Ask HN: Are their any politicians that know anything about technology? - jppope
I&#x27;ve been reading a lot of articles recently that plain scare me... Figured I would ask if anyone knows of any politicians or candidates with even the slightest understanding of technology?
======
twunde
If you're interested in the systematic reasons why congress as a whole is not
tech savvy, you should probably skim through the Congressional Research
Service's profile of Congress:
[https://fas.org/sgp/crs/misc/R44762.pdf](https://fas.org/sgp/crs/misc/R44762.pdf)
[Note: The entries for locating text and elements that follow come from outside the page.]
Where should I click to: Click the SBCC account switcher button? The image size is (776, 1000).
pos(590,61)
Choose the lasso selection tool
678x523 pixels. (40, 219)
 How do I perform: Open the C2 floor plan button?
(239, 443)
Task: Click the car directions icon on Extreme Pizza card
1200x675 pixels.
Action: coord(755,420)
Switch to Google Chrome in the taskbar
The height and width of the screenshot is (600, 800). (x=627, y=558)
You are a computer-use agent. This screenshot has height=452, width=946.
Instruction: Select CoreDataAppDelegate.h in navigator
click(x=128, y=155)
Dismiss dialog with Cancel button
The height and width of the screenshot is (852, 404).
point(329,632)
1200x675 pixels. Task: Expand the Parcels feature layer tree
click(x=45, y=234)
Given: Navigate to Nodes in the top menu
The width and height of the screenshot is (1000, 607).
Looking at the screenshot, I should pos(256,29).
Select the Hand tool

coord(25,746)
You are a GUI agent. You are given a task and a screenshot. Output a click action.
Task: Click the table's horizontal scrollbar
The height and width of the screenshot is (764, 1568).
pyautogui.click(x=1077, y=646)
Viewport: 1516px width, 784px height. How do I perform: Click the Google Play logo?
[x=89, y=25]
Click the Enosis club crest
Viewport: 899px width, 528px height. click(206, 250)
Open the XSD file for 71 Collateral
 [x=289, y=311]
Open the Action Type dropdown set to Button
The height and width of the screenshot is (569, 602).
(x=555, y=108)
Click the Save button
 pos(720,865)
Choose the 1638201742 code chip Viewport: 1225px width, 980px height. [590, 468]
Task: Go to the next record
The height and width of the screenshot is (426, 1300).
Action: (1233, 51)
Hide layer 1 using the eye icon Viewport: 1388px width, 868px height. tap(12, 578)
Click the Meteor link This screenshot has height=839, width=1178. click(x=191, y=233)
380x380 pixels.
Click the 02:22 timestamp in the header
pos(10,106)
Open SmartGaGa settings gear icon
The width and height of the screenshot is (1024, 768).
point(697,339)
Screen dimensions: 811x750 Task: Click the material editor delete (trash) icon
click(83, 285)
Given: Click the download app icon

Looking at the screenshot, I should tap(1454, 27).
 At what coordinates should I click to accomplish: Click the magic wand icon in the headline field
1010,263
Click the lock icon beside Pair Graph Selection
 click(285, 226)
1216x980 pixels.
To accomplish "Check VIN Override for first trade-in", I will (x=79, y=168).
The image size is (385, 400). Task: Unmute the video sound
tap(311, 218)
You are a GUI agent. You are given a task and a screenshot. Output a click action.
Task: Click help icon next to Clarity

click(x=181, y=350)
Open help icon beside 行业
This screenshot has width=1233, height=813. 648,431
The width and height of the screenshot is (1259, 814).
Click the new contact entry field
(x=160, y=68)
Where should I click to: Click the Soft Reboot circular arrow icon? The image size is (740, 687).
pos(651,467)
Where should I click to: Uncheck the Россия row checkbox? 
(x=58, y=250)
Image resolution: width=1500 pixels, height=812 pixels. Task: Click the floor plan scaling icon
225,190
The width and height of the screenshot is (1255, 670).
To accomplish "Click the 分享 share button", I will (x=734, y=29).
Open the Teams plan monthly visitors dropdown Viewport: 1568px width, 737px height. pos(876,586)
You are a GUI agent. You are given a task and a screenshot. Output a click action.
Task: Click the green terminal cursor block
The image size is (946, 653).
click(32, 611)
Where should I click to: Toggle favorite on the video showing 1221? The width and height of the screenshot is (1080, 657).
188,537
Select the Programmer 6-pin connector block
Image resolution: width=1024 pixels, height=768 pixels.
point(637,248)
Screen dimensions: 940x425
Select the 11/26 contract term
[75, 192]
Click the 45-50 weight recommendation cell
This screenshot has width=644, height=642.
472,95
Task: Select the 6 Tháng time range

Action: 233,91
Among the tidbits: \- the average age of Reps in 2018 was 57.8 years and
senators was 61.8 years \- 167 Members of the House (37.8% of the House) and
55 Senators (55% of the Senate) hold law degrees \- There are 6 software
company executives in the House and 2 in the Senate

In direct response to the original question Ron Wyden of Oregon pops up a fair
amount in tech and tech-related questions.

------
elamje
I believe there’s a congressman in Kentucky that is an MIT grad and tech
entrepreneur.

Edit:
[https://en.m.wikipedia.org/wiki/Thomas_Massie](https://en.m.wikipedia.org/wiki/Thomas_Massie)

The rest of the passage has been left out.